I generally try very hard to put a positive spin on everything covered on the Thriving Pharmacist, and it is difficult to spot a silver lining for pharmacies. Even so, I will try not to disappoint.

First Conclusion: if one really wants to advertise using this method, consider disabling web based refills. This should enable an exception to be made with the search engine provider (though this is not a promise). For those patients wanting access to easy refills on the go, look into companies that offer cell phone app based refills instead. This might allow you to maintain a balance between online advertising and convenient refills.

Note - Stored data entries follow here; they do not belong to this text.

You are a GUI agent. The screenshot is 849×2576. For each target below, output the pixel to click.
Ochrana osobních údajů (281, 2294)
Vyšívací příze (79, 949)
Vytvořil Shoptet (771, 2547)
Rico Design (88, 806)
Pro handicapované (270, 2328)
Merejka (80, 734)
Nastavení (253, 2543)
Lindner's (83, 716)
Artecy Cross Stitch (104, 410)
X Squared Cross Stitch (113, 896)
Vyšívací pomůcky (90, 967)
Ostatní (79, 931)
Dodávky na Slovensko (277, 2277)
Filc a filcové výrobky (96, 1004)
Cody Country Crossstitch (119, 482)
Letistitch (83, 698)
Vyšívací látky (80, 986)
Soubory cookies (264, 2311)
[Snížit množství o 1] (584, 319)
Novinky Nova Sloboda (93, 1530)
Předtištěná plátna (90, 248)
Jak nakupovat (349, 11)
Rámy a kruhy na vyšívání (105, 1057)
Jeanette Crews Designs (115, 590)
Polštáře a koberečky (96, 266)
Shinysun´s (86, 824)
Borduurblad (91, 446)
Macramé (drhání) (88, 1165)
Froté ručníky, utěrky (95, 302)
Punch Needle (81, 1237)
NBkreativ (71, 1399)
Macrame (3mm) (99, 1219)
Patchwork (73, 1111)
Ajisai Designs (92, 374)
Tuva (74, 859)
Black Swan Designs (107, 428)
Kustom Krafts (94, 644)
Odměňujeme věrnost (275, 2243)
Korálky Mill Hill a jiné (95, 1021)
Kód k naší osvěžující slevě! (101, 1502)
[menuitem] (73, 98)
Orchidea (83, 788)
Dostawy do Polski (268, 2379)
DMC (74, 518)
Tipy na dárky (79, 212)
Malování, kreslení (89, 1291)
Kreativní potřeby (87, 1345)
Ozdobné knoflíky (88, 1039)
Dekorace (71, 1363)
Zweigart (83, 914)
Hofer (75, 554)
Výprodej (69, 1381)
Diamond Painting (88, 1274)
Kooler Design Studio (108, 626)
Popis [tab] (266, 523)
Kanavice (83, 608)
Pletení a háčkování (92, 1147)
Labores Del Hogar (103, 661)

Second conclusion: Look at search results using terms like “local pharmacy” on several search engines. Chances are that your competitors (even the chains) are suffering from the same restriction. This means that you are not at a competitive disadvantage. In my case, our pharmacy appears above local chains every time (for what reason I really don’t know). If you feel like becoming the first one to test the uncharted waters of this advertising forum, go back to the first conclusion and read it again.

Third conclusion: It would take a very large response to search engine based advertising to break even after one includes the up front and annual certification costs to advertising. That does not mean, however, that a positive ROI is not possible. With great risk, comes great reward…maybe.

Finally, if being labeled an internet pharmacy by Google, Yahoo! and Bing bothers you, let them know. Contact their advertising departments and explain why you are not an internet based pharmacy and lodge a complaint. If you would be willing to spend money advertising on their site (without a NAPB certification), ask them why they don’t want your money. With enough traction, maybe the rules will relax and allow brick-and-mortar pharmacies to avoid the NABP “internet pharmacy” tax.